In Following the Equator, Mark Twain wrote:
“In America the ice-storm is an event. And it is not an event which one is careless about. When it comes, the news flies from room to room in the house, there are bangings on the doors, and shoutings, ‘The ice-storm! the ice-storm!’ and even the laziest sleepers throw off the covers and join the rush for the windows.”
Yesterday, we had the latter day equivalent, with television reporters being dispatched to the always good for snow northern suburbs to cover the snow and ice.
The morning, of course, started with the requisite school closing and delays being displayed on the screen taking up either a great deal of screen real estate at the expense of the morning news show, as seen on WPIX and WNYW, or relegated into the space normally reserved for the news crawl. As the day progressed, there were updates and by the 5:00 hour, there was team coverage from all over the tri-state from rainy Long Island to the slushy city to delay filled airports to the always hit with the most snow northern suburbs. WNBC and WCBS even had “tag team” weather – having one weather presenter/meteorologist in front of the green screen and a meteorologist in the weather center.

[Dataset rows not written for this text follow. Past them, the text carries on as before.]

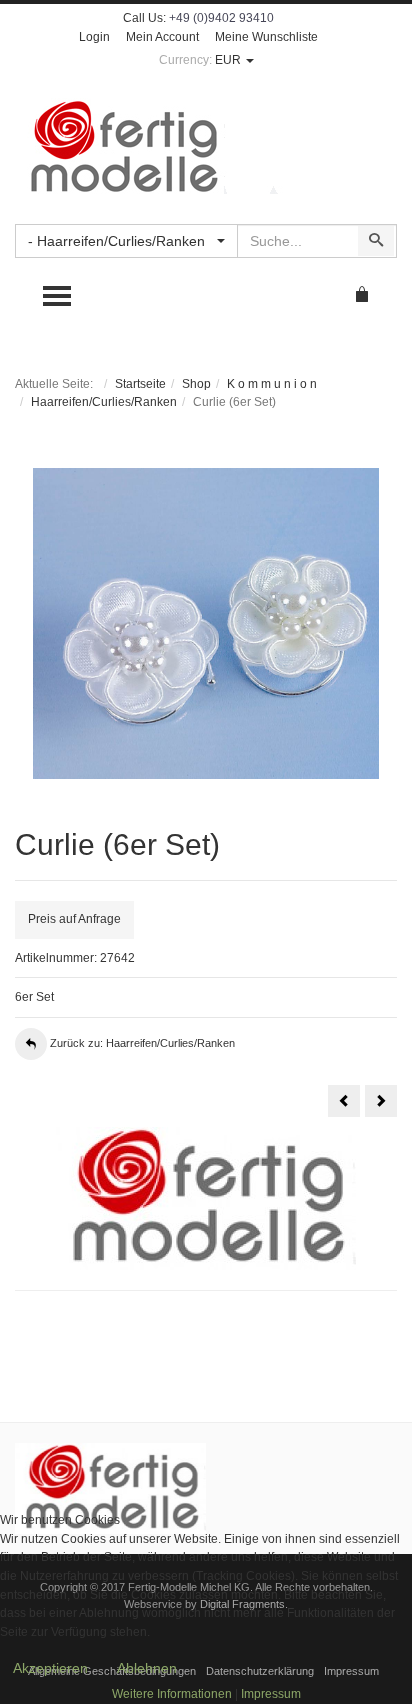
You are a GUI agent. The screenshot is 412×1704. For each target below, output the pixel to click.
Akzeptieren (50, 1668)
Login (94, 37)
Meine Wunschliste (266, 37)
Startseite (140, 384)
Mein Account (162, 37)
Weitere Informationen (172, 1694)
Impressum (271, 1694)
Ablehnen (147, 1668)
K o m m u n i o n (272, 384)
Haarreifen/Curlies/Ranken (104, 402)
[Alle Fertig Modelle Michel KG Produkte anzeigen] (110, 1488)
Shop (196, 384)
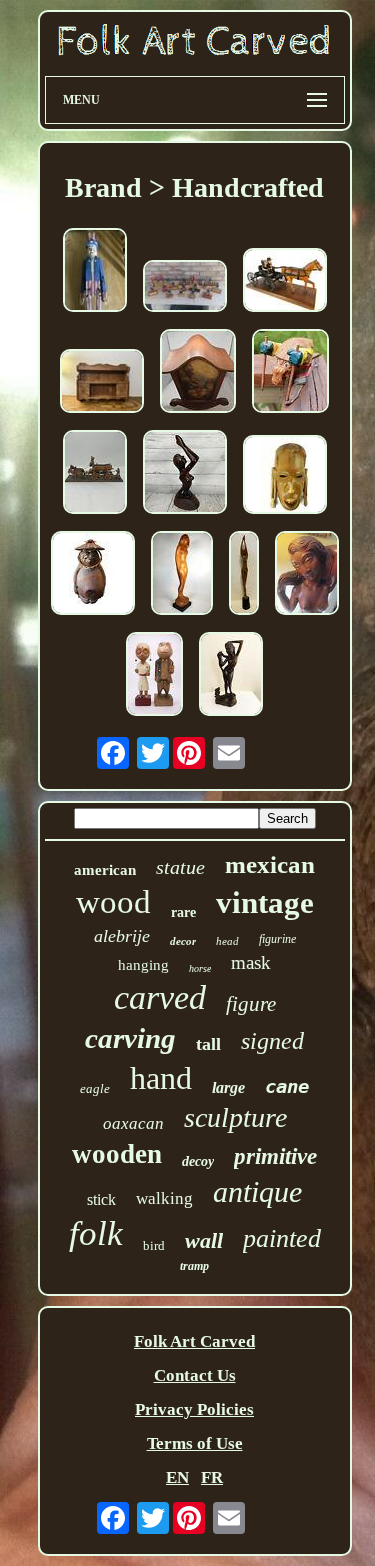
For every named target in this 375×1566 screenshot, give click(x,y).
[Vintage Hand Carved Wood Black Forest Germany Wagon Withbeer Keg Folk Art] (95, 474)
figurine (277, 939)
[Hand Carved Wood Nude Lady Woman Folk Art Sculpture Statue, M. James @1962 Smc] (182, 575)
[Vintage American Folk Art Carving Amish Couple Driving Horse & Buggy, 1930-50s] (285, 282)
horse (200, 968)
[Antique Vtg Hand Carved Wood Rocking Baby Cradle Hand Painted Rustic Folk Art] (198, 373)
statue (180, 867)
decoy (198, 1161)
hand (161, 1078)
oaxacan (133, 1123)
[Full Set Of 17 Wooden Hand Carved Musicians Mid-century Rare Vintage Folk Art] (185, 288)
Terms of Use (195, 1443)
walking (164, 1198)
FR (212, 1477)
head (227, 941)
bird (154, 1245)
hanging (143, 965)
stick (101, 1199)
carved (160, 997)
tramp (194, 1266)
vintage (265, 902)
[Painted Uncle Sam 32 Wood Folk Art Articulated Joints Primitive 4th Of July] (95, 272)
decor (183, 941)
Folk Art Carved (194, 1341)
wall (204, 1240)
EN (177, 1477)
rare (183, 912)
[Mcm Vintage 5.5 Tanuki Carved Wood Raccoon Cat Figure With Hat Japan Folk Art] (93, 575)
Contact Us (195, 1375)
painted (282, 1238)
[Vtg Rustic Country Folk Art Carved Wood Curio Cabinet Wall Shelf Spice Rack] (102, 383)
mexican (270, 864)
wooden (117, 1154)
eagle (95, 1088)
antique (257, 1191)
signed (272, 1041)
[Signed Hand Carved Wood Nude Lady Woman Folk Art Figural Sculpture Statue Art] (307, 575)
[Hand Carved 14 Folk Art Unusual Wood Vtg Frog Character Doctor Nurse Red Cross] (154, 676)
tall (208, 1044)
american (105, 870)
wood (113, 902)
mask (251, 962)
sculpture (235, 1117)
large (228, 1087)
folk (96, 1233)
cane (287, 1086)
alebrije (122, 936)
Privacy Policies (194, 1409)
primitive (275, 1156)
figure (251, 1004)
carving (130, 1038)
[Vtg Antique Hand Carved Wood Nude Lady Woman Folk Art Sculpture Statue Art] (231, 676)
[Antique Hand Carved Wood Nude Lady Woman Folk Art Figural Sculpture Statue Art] (244, 575)
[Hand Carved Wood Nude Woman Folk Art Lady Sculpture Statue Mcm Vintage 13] (185, 474)
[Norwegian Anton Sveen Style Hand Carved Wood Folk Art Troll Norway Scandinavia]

If it wasn’t for the huge story of the baseball steroids scandal, we would have most likely been inundated with even more weather coverage. Thankfully things calmed down a bit by 6 p.m. when there was only about ten minutes dedicated to weather and as the evening progressed the amount of weather coverage basically halved with WNBC leading with the baseball scandal and everyone else leading with weather.

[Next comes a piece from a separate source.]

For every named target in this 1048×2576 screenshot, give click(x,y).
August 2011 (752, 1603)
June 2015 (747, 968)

We don’t seem to recall the tag team weather last winter season, which we have to admit seemed a little over the top and something you would find in some truly weather obsessed market. Now, we thought the WCBS branding of Eye on the Storm was brilliant, since it is a play on the CBS “eye” logo.
Still, we thought there was some overkill all around the dial, especially compared to last winter. We also wonder how many stories fell through the cracks or didn’t get enough attention. Just unimportant little stories like the New Jersey Legislature being the first state in 30 years to vote to abolish the death penalty.